## Information given
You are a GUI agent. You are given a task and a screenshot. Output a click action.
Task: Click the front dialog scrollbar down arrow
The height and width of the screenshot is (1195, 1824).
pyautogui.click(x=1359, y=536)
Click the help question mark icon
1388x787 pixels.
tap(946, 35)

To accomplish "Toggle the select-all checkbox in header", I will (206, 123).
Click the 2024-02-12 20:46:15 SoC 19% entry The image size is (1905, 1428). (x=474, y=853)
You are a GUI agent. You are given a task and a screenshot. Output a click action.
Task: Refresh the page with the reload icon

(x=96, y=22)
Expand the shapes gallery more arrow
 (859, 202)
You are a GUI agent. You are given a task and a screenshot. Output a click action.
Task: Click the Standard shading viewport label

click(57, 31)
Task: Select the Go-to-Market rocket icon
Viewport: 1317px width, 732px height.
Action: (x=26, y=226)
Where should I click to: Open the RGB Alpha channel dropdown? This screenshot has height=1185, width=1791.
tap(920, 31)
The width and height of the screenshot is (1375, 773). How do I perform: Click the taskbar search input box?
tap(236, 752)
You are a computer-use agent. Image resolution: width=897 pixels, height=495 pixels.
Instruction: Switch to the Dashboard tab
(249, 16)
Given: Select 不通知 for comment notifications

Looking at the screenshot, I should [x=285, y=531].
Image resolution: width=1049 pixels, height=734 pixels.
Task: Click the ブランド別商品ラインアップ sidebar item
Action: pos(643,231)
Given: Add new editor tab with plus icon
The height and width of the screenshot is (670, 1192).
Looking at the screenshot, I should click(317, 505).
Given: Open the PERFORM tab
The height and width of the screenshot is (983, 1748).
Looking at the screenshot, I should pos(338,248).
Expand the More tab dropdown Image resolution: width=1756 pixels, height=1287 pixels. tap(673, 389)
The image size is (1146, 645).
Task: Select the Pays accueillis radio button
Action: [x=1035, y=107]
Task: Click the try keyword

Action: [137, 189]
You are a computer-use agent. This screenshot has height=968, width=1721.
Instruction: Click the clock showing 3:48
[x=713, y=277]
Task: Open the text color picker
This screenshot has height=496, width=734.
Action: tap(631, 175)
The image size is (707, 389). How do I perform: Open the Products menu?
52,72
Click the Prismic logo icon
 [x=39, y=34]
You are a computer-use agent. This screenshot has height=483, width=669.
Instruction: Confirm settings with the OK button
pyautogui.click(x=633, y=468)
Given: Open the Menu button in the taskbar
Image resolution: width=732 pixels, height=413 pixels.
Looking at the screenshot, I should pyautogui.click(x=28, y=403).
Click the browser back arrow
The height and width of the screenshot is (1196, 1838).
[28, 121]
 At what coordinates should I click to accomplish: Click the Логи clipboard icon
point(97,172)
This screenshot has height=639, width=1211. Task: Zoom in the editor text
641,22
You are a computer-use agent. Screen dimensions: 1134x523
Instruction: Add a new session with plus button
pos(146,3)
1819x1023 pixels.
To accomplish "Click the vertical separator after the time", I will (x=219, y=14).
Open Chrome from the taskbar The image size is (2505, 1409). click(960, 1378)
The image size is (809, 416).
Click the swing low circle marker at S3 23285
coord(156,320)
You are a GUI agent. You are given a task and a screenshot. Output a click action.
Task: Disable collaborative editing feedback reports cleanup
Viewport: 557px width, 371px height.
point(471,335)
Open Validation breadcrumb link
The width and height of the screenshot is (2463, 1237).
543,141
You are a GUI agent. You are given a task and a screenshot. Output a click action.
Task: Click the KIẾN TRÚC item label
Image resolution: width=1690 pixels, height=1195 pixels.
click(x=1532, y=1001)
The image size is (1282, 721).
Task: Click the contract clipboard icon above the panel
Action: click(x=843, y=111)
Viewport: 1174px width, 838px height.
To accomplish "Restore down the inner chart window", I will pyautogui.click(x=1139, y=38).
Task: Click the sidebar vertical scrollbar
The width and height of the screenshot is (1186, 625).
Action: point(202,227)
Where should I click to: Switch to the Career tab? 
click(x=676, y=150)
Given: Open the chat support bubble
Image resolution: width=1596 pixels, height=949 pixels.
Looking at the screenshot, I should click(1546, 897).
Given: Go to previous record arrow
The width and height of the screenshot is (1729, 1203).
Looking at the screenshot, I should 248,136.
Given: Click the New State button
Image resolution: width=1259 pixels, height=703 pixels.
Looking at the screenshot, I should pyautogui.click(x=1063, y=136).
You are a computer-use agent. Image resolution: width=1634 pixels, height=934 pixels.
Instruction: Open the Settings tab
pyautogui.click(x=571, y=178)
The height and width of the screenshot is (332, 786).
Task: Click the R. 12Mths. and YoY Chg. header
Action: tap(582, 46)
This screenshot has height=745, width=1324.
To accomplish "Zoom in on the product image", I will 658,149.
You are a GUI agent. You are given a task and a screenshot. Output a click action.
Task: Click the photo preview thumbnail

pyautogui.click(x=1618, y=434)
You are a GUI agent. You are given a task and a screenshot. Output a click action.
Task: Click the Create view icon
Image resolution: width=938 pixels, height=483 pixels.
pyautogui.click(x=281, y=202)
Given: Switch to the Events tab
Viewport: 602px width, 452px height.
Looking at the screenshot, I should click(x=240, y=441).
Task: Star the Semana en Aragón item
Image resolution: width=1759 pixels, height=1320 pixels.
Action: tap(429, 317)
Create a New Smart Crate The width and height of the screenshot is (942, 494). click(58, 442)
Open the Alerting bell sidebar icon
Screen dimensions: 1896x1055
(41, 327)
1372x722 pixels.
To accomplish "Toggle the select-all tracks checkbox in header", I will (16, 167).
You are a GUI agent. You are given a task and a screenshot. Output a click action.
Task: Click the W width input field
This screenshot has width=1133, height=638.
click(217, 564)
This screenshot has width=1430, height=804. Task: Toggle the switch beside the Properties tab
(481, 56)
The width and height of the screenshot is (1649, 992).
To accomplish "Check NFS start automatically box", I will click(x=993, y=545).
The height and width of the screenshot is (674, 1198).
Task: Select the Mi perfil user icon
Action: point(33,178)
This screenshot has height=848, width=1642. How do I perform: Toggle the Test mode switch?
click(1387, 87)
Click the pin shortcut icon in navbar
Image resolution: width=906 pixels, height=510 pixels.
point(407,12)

## Exercise description
The lines to return are those in the records above that hold the word "vertical".

## Reply
To accomplish "Click the vertical separator after the time", I will (x=219, y=14).
Task: Click the sidebar vertical scrollbar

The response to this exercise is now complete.